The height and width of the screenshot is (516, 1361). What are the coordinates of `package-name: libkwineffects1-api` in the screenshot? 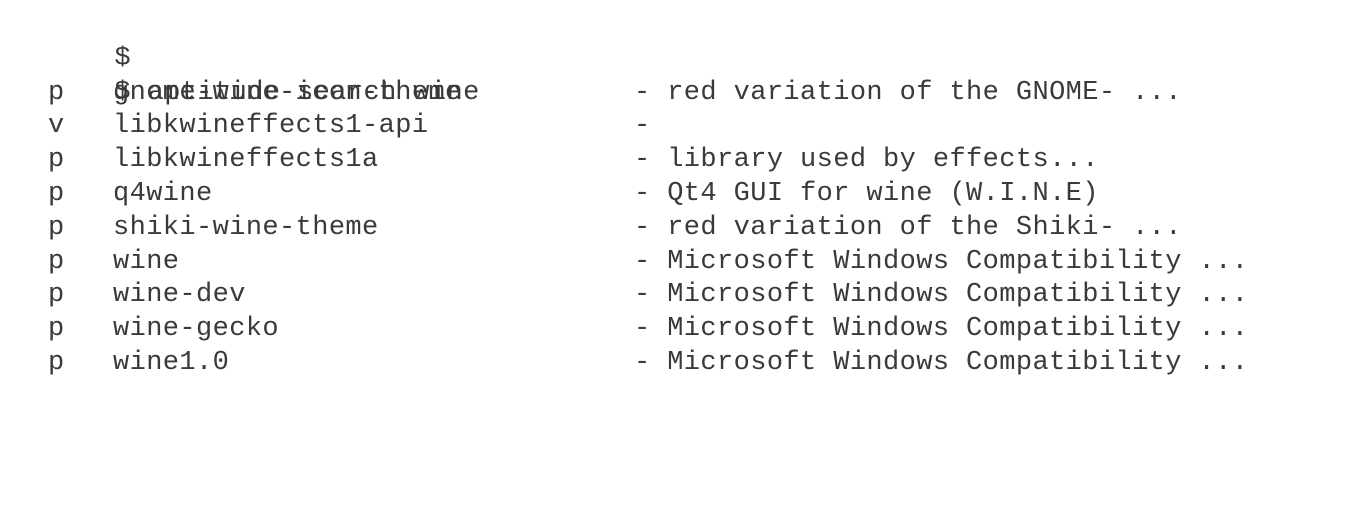 It's located at (271, 126).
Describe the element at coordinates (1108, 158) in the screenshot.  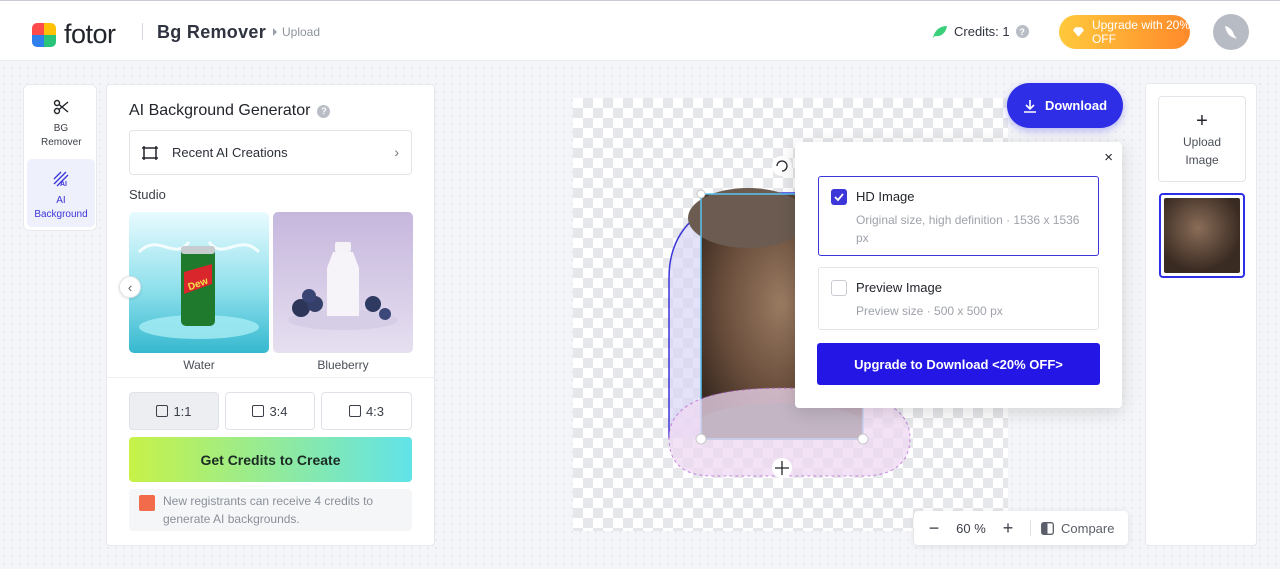
I see `close-icon: ×` at that location.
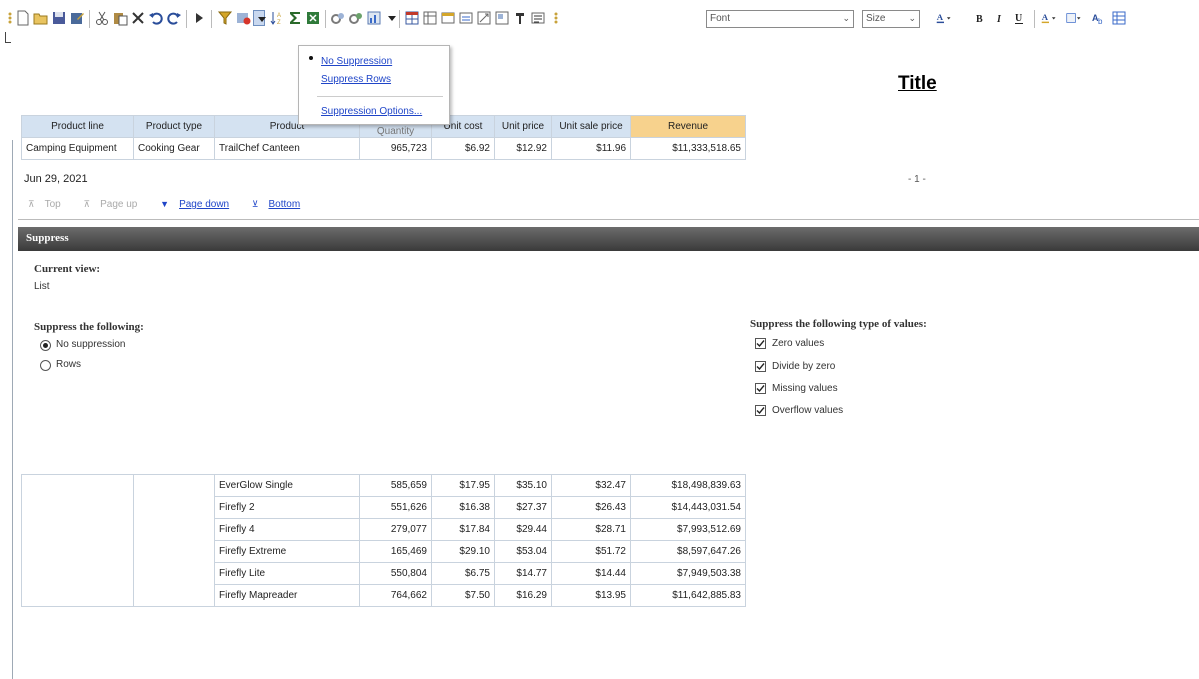  Describe the element at coordinates (918, 84) in the screenshot. I see `report-title: Title` at that location.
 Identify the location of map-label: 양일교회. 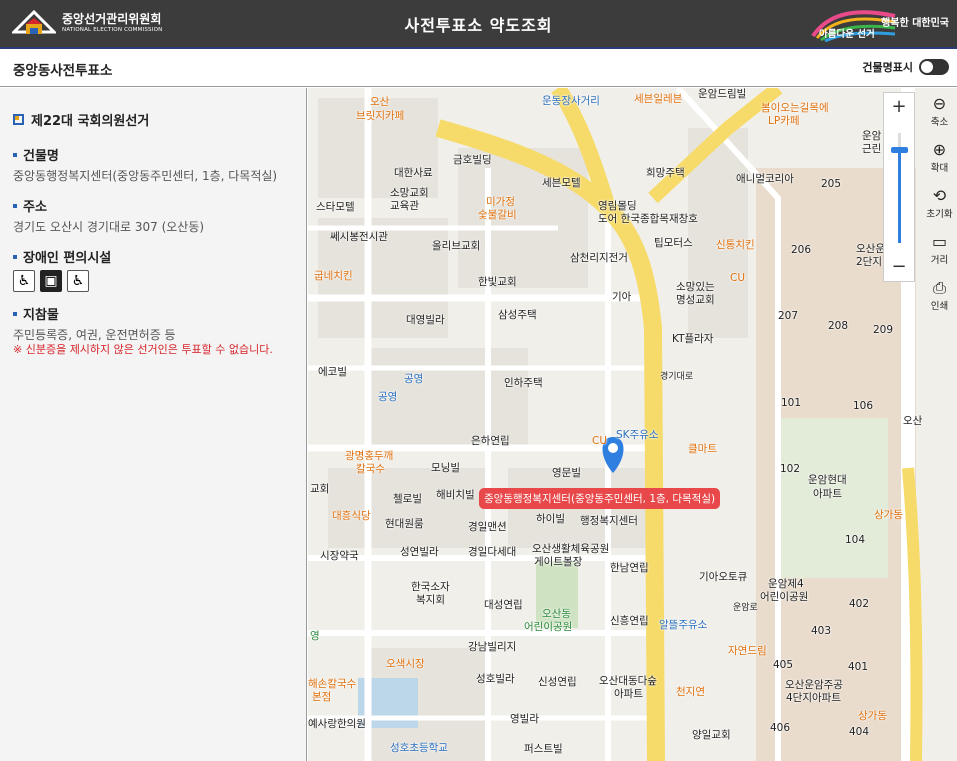
(712, 734).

— 과제 설명 —
목록에서 "Describe the element at coordinates (1108, 158)"이 들어 있는 줄부터 목록의 마지막 줄까지 한 글자도 바꾸지 말고 그대로 다시 적으세요. 그림은 답에 넣지 마세요.

— 과제 결과 —
Describe the element at coordinates (1108, 158) in the screenshot.  
I see `close-icon: ×` at that location.
  Describe the element at coordinates (918, 84) in the screenshot. I see `report-title: Title` at that location.
 Identify the location of map-label: 양일교회. 
(712, 734).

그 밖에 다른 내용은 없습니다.